By introducing TNF in our BBB model, we established a setup to study inflammatory reactions of the BBB in vitro. We confirmed stable and specific binding of RGD-coated MB to alpha-v-beta-3 integrins, which are upregulated on endothelial cells in inflamed tissues and in response to TNF, at a flow speed comparable to murine and human brain capillaries (Fig. 3D,E) [52, 54]. Previous studies have shown rapid clearance of non-targeted MB from the bloodstream within less than 10 min [47]. The observed stable binding of RGD-coated MB to inflamed BBB endothelium over 30 min allows specific targeting of inflamed vessels, paralleled by removal of unbound MB from the bloodstream, thereby avoiding sonopermeation effects on uninflamed blood vessels within the sonicated area (Fig. 3E) [65]. This is a promising finding for further studies, although we expect faster clearance of bound MB in vivo, as the fluid dynamics of blood with possible contact of bloodborne cells and MB differ from our experimental settings in vitro. We emulated the removal of unbound MB from the bloodstream in our setup by switching the MB-exposed BBB models into fresh medium before fUS treatment, and demonstrated efficient BBB opening by targeted sonopermeation, which resulted in increased delivery of both Atto488-pHPMA nanocarrier and the small molecule drug ribavirin (Figs. 4 and 5). The effect of trans-BBB translocation was much faster for ribavirin than for Atto488-pHPMA. This is not surprising, given the significantly smaller size of ribavirin (< 1 nm) vs. pHPMA (10–20 nm), which contributes to much more rapid diffusion across the opened BBB, and also to less dependence on e.g. transcytosis. Improved targeted delivery of the clinically used ribavirin under inflammatory conditions encourages further research combining sonopermeation-induced BBB opening with anti-inflammatory drug delivery. Studies on the BBB involvement in CNS diseases linked to neuroinflammation such as tumors, encephalitis and autoimmune diseases could provide insights into new treatment options by opening the BBB for drugs previously incapable of reaching the CNS.

Due to the simplification of a complex three-dimensional anatomical structure in living organisms to a simplified two-dimensional cell co-culture model, the results reported here serve as a starting point for future (US-mediated) trans-BBB delivery research. Our BBB model provides a balance between resembling a human BBB while keeping required resources (and ethical/animal aspects) manageable [18]. More sophisticated in vitro models may provide insights into the interplay of additional cell types or stimuli [16], while less complex models, containing for instance only endothelial cells, may be more suitable for high-throughput studies. When considering sonopermeation, US settings that have been identified in vitro have to be adjusted for a loss of pressure due to tissue attenuation in vivo.
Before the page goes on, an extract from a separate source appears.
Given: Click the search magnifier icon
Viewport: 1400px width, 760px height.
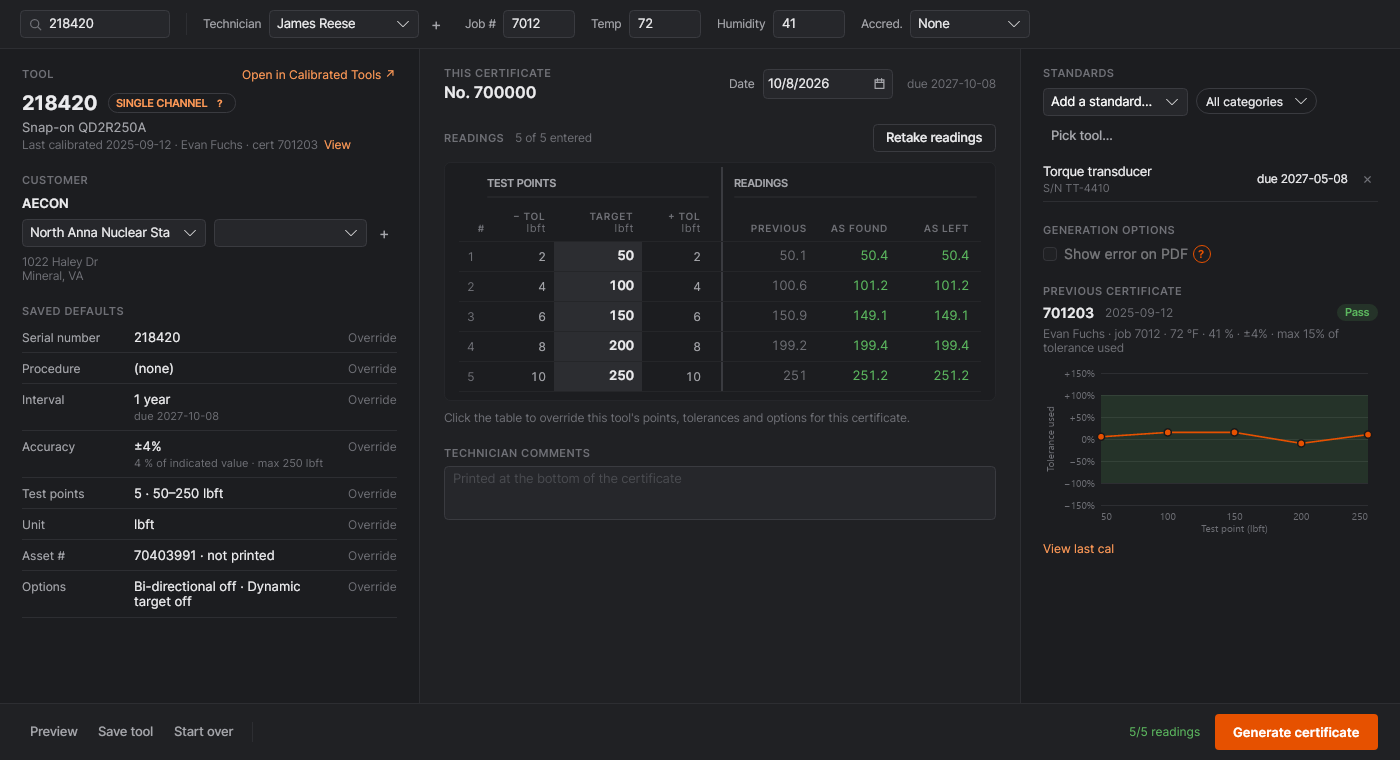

There have been different approaches to limit this loss in animals and patients by overcoming the skull, either implanting the transducer intracranially or employing advanced extracranial transducer setups [63, 64, 66]. In this context, one has to keep in mind that our BBB model serves - as all in vitro or in vivo models; with their individual advantages and disadvantages– primarily a tool to promote very basic to early preclinical stage research on the ability of different US and MB combinations to help shuttle drugs and drug delivery systems across a model BBB, and that it enables large-scale screening studies and mechanistic analyses that would not be possible in in vivo setups.